Mary's Heart

Greetings in Christ,


Sunday, March 25th is Palm Sunday, the beginning of Holy Week. It also happens to be the Feast of the Annunciation of our Lord.  The Annunciation recalls the day when the Angel Gabriel came to Mary to proclaim to her that she has been chosen to bear the Son of God. 


Now Mary watches as her Son is welcomed into Jerusalem by cheering multitudes, waving palm branches and shouting 'Hosanna! Blessed Is He Who Comes in the Name of the Lord!' Even as she witnesses this celebration of her Son, the words of Simeon spoken to her over thirty years before, 'This Child is set for the rising and falling of many in Israel. And a sword shall pierce your soul also.' haunts her soul.

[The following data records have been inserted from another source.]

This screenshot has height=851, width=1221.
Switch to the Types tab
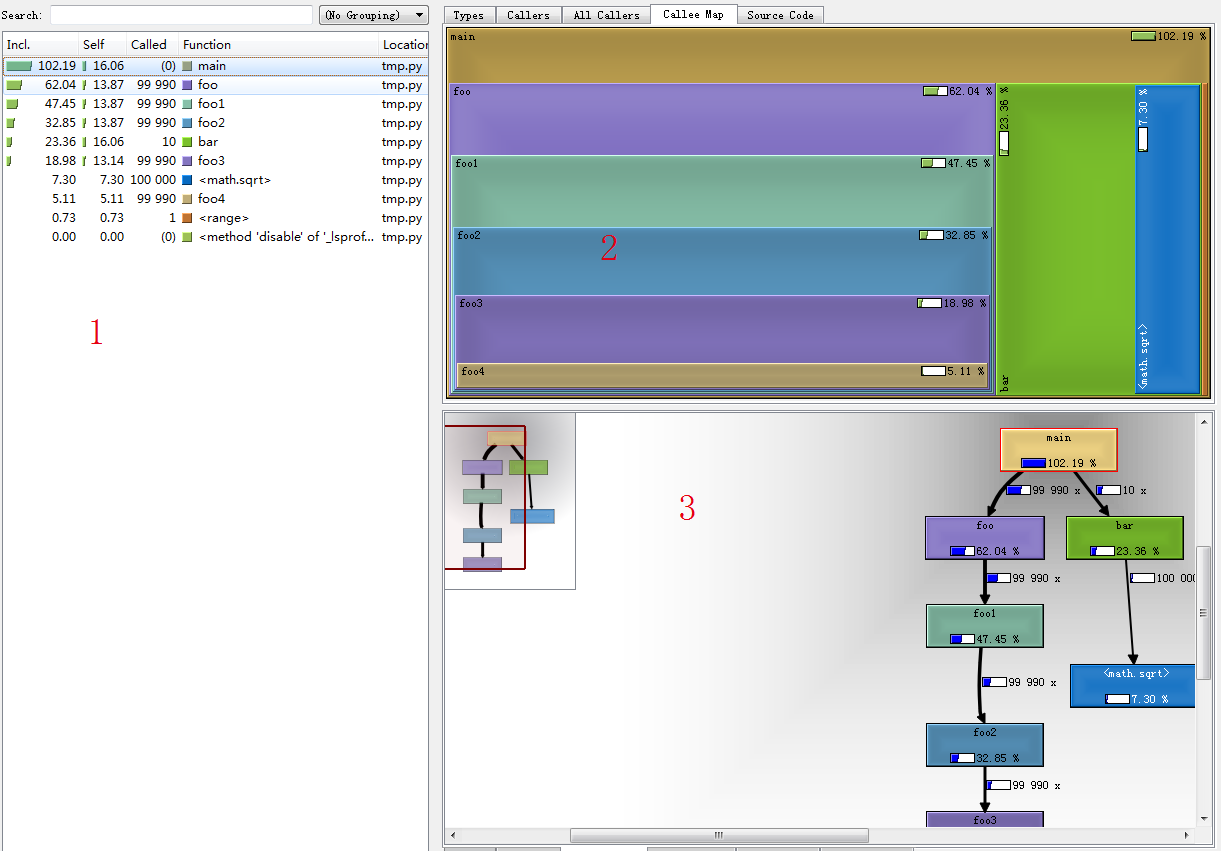pos(468,15)
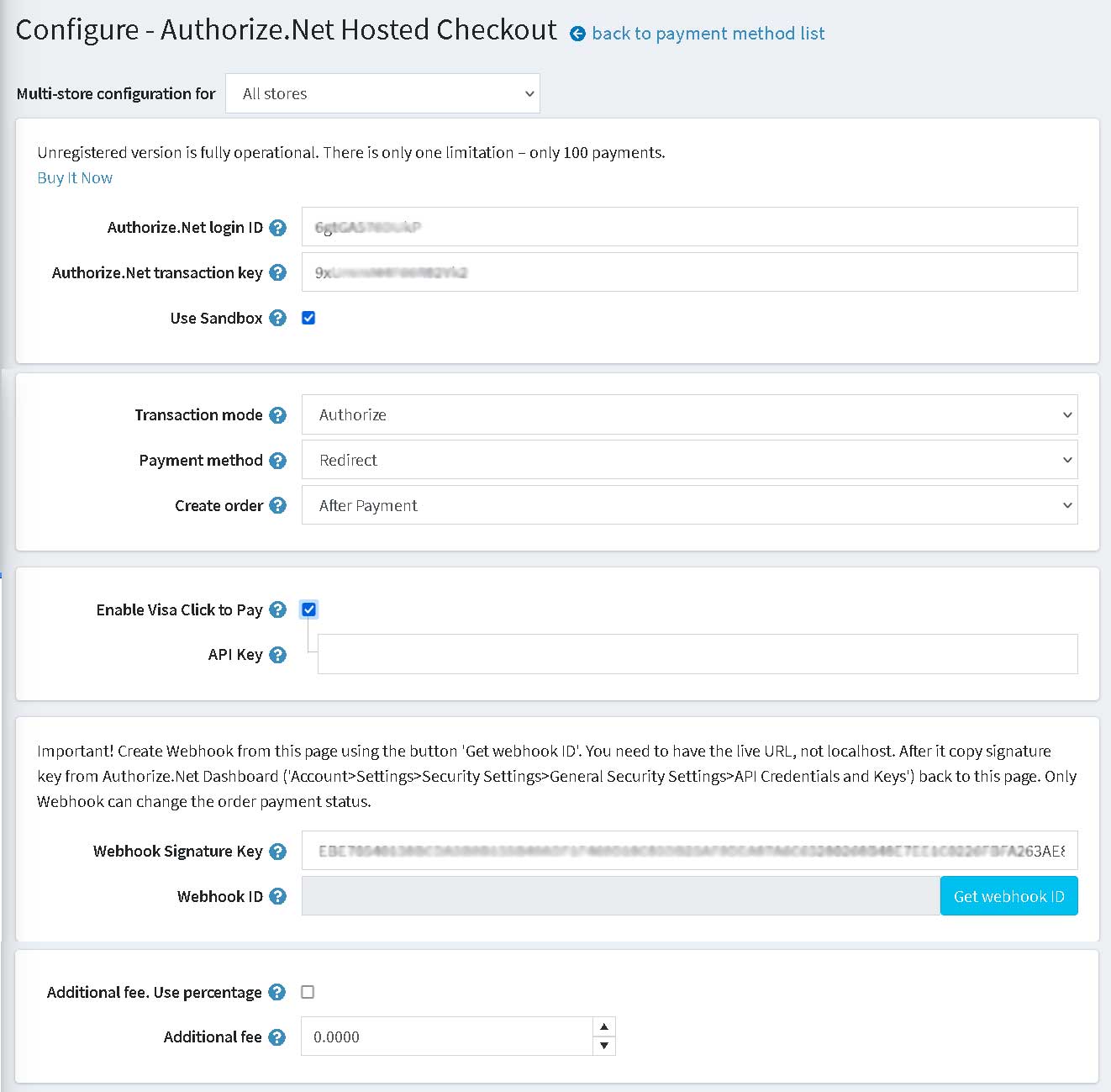Click back arrow icon near payment method list
This screenshot has width=1111, height=1092.
[577, 34]
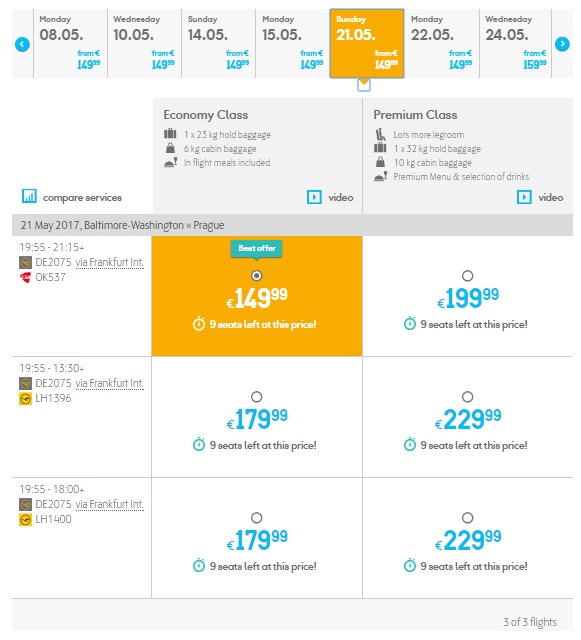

Perhaps Mary watched all this with a sense of foreboding as her Son enters Jerusalem, a foreboding that could not grasp what was to come, but knew that the life and ministry of Jesus was coming to its climax. Perhaps she dreaded what lay before her as the child she had carried in her womb, to whom she gave birth, loved and raised was going to face his death on the cross.


The anguish of Mary at the foot of the cross is a reflection of the agony of God the Father as His only Son suffers and dies for the sin of the world. What for us can too easily become a part of the turning of the seasons of the Church year, was for Mary and the Father, a heartrending event.
We began Lent hearing from the prophet Joel that the Lord desires that we rend our hearts and not our garments. We heard that the suffering and death of Jesus is real suffering, real death, for us that we might receive the mercy of the Father.


The path to the Joy of the Resurrection is always through the suffering and innocent death of Jesus on the Cross. We may not be able to imagine the pain of God the Father's heart might have been, but we can identify with the pain in Mary's heart as her Son dies.


Both the Father and the Theotokos, the Mother of our Lord, bore the pain of their Son's death so that death might no longer have a claim on us. Let our joy this Easter find it's fullness as we recall the cost of our salvation.